- **WRITTEN INSTRUCTION**
Copy the items word for word, starting at the line that contains "Play the lesson audio" and ending at the last of the items. Leave the pictures out of your copy.

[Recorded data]

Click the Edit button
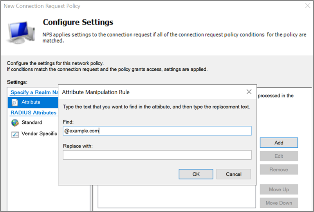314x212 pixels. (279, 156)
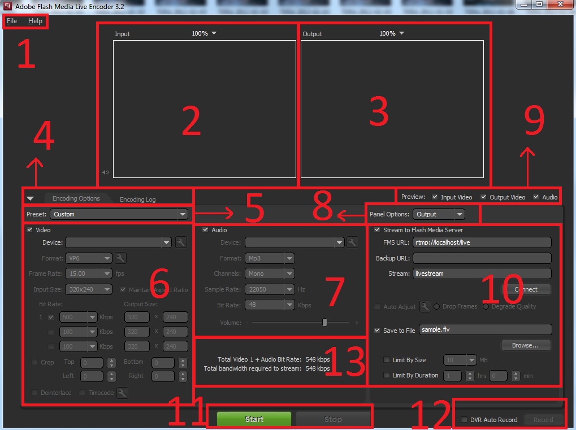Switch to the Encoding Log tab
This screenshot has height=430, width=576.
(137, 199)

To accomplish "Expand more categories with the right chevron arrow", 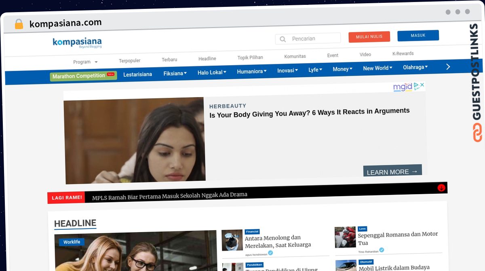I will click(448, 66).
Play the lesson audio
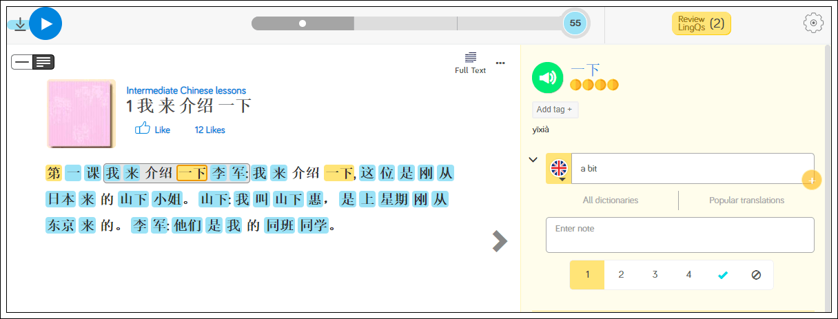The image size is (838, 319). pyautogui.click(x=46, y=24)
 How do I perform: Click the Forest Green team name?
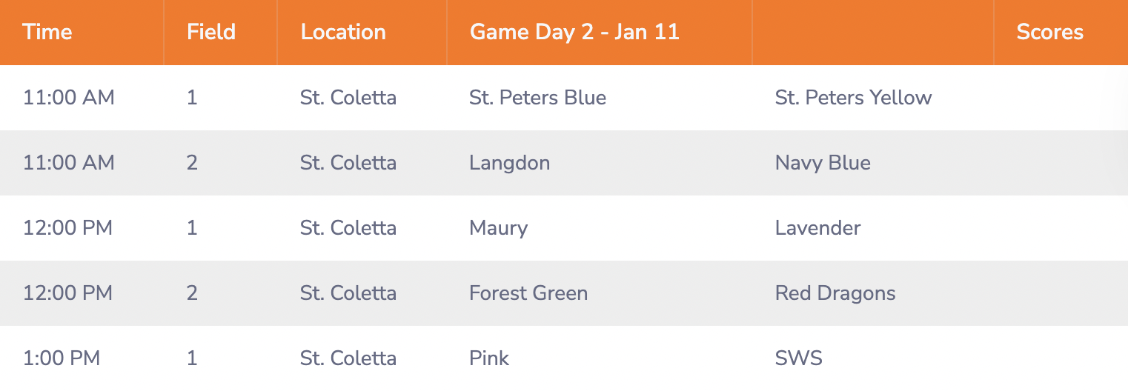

- **WRITTEN SOLUTION**
Play the lesson audio
The image size is (838, 319). pyautogui.click(x=46, y=24)
 How do I perform: Click the Forest Green team name?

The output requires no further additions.